Na segunda parte, tudo mudou. Dodi, num remate de meia distância para defesa apertada de Diego Alves, e Yago Filipe, numa jogada onde surgiu sozinho na área descaído sobre o lado direito sem grande ângulo, deixaram os avisos iniciais para algo que era uma questão de tempo e apareceu a meia hora do final, quando Egídio conseguiu finalmente descer pelo corredor esquerdo, fez o cruzamento e Evanilson, nas costas dos centrais contrários, deu o toque final na pequena área para o empate. Os gritos de Jesus faziam-se ouvir (ainda mais, por não haver público) mas era o Fluminense que continuava a carregar, com Diego Alves a travar novo remate de fora da área de Yago Filipe. Quis tanto que acabou por ser apanhado em inferioridade e o Flamengo não perdoou: Rafinha lançou longo para Gabriel Barbosa, o avançado passou o primeiro adversário e assistiu Michael, outro dos reforços para a nova temporada que foi o grande destaque do último Campeonato pelo Goiás, a empurrar para o 2-1 (73′) antes do caso do jogo, com Gabigol a ver o segundo amarelo numa substituição onde era Rodrigo Caio que devia sair (90′) e que deixou Jesus furioso com os árbitros e, mais tarde, pegado com o técnico do Flu, Odair Hellmann.

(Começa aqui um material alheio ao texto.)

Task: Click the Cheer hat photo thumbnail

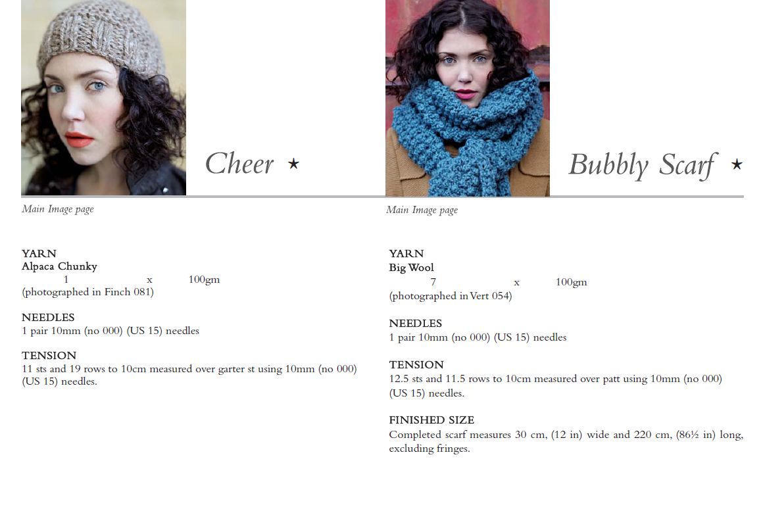Action: point(103,97)
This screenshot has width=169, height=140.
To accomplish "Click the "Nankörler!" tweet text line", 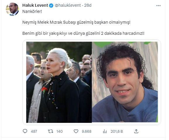I will (32, 11).
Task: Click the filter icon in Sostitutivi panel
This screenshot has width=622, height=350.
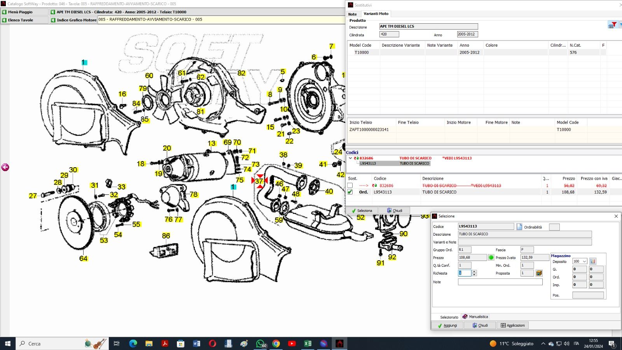Action: pos(613,25)
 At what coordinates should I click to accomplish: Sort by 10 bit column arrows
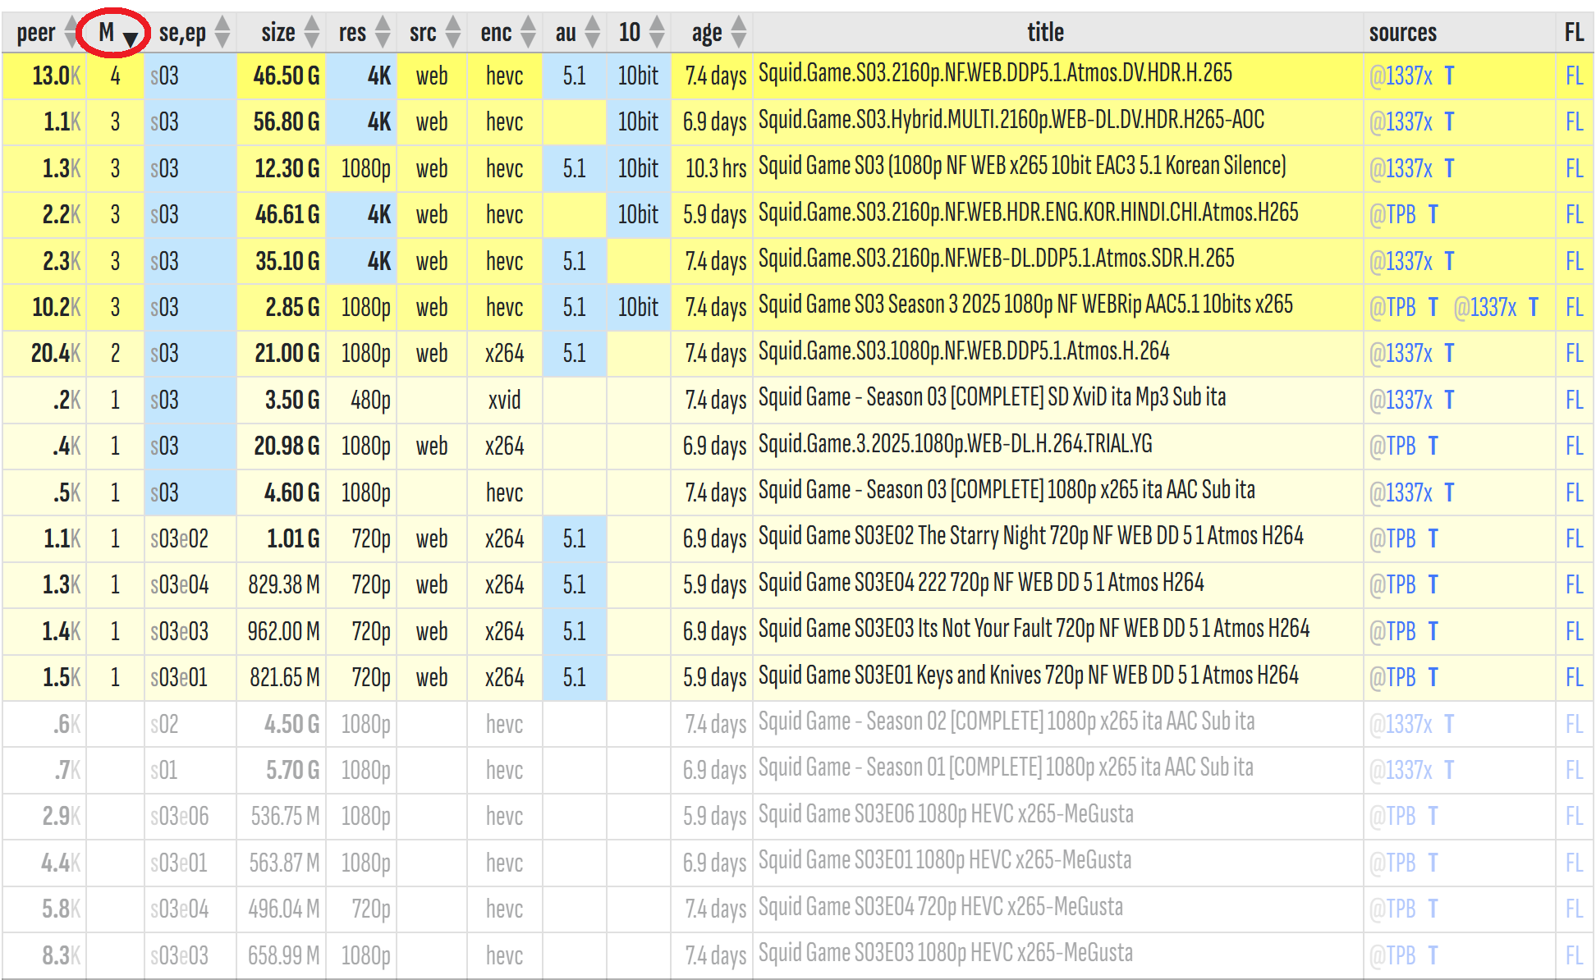657,33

Sem que tenha justificado na segunda parte, o Flamengo ganhou vantagem para a segunda mão da final do Campeonato Carioca, na próxima quarta-feira. E, entre vários marcos históricos já atingidos nos rubro-negros, Jesus pode tornar-se o primeiro treinador estrangeiro a ganhar pelo clube o Estadual 55 anos depois do argentino Armando Renganeschi. Sobre o resto da novela, todos aguardam os próximos capítulos. Mais do que uma escolha a breve prazo, o treinador terá de tomar uma decisão que marcará os anos seguintes da carreira: ou fica no Brasil, tenta repetir o sucesso com o Fla chegando ao Mundial de Clubes e visando a possibilidade de um dia chegar mesmo à seleção ou regressa já à Europa sem perder a esperança pessoal de dar um salto para um clube que lhe permita discutir um dia a Liga dos Campeões. Antes, tem mais um título por disputar e que se pode juntar a Campeonato, Taça dos Libertadores, Supertaça Sul-Americana, Supertaça do Brasil e Taça Guanabara.